> **Ketentuan Tugas**:
[1] Tulis ulang bagian teks tentang Museum Sumpah Pemuda yang dimulai dari kata-kata berisi "Tuesday, October 25, 2016" sampai "peristiwa Sumpah Pemuda.", lalu ganti "Museum Nasional" dengan "Museum Fatahillah".
[2] Dalam teks tentang Museum Sumpah Pemuda, bentuk bangunan rumah museum itu disebut sama persis dengan bentuk rumah pada zaman apa?

> **Kutipan Bacaan**:
##############################

Tuesday, October 25, 2016

Berkunjung ke Museum Sumpah Pemuda

Jika ada yang bingung saat membaca judul posting ini, jangan merasa bahwa anda orang aneh ya. Saya juga baru mengetahui ada museum yang bernama Museum Sumpah Pemuda pada saat saya sudah kerja. Nama museum ini memang tidak seterkenal Museum Nasional ataupun museum lainnya. Mungkin karena isinya hanya mengenai hal-hal yang berhubungan dengan peristiwa Sumpah Pemuda.

Karena selalu melewati museum ini, lama-lama jadi penasaran juga apa sih isinya. Akhirnya kami memutuskan pada tanggal 28 Oktober nanti kami akan melihat museum ini. Tetapi minggu lalu, kami mendapatkan undangan dari Museum Sumpah Pemuda untuk menghadiri acara pembukaan pamerah tokoh dokter Moewardi. 
Undangan yang kami terima
Berbekal undangan yang ada, kami berkunjung ke Museum Sumpah Pemuda. Cukup penasaran apa sih isinya? Di pikiran saya paling hanya naskah Sumpah Pemuda. Ternyata isinya jauh lebih menarik dari yang saya bayangkan. 
Di bawah tulisan ini terdapat maket museum.
Dimulai dari teras rumah, bentuk bangunan rumah ini sama persis seperti bentuk rumah pada zaman Belanda. Memang museum ini merupakan salah satu cagar budaya, yang artinya bangunannya dilestarikan. 
Kramat Raya pada masa dulu. Jalanannya masih luas.

##############################

> **Data Terkumpul**:

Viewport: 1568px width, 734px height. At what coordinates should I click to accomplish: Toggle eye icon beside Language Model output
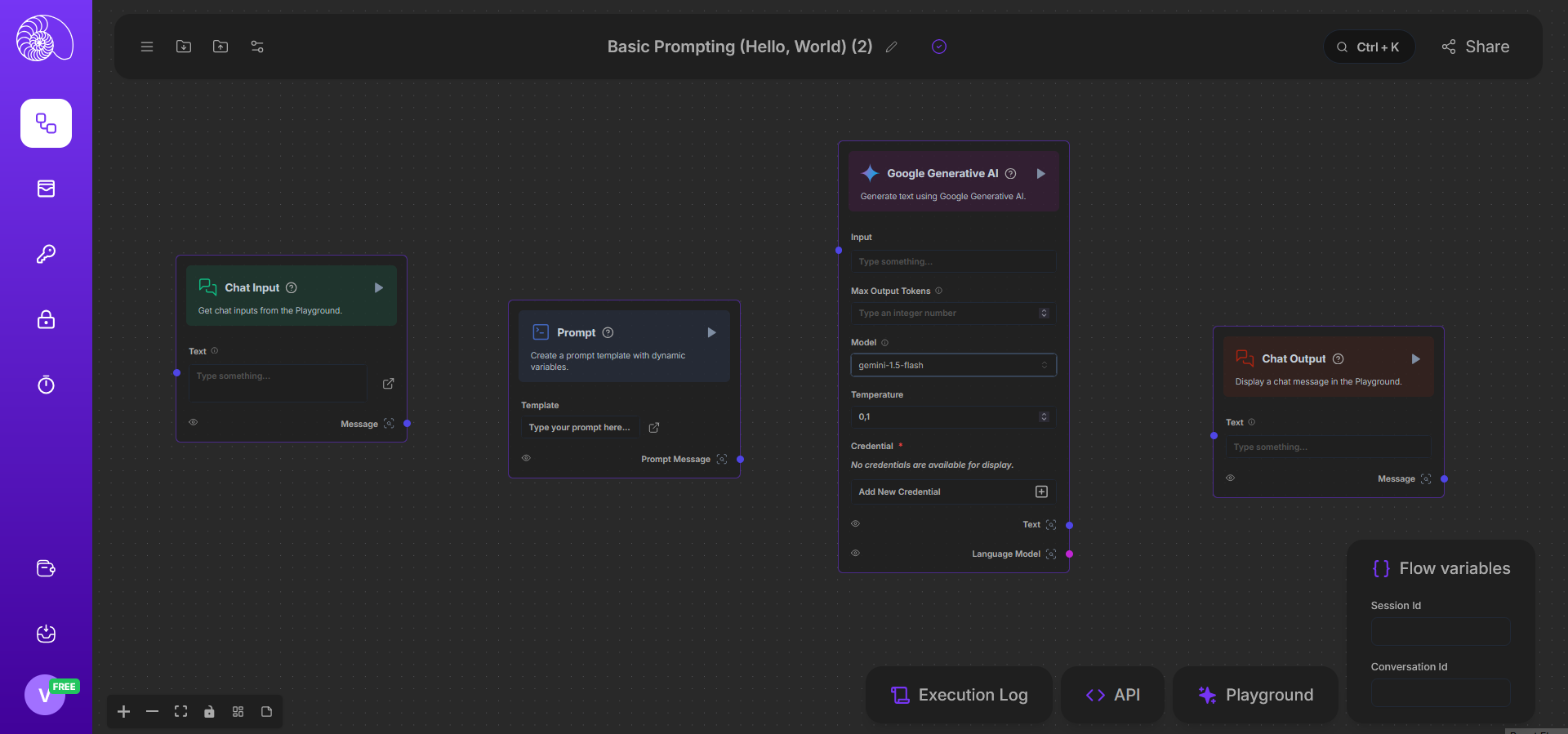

##############################

> **Jawaban Soal**:
[1]
Tuesday, October 25, 2016

Berkunjung ke Museum Sumpah Pemuda

Jika ada yang bingung saat membaca judul posting ini, jangan merasa bahwa anda orang aneh ya. Saya juga baru mengetahui ada museum yang bernama Museum Sumpah Pemuda pada saat saya sudah kerja. Nama museum ini memang tidak seterkenal Museum Fatahillah ataupun museum lainnya. Mungkin karena isinya hanya mengenai hal-hal yang berhubungan dengan peristiwa Sumpah Pemuda.

[2] Zaman Belanda.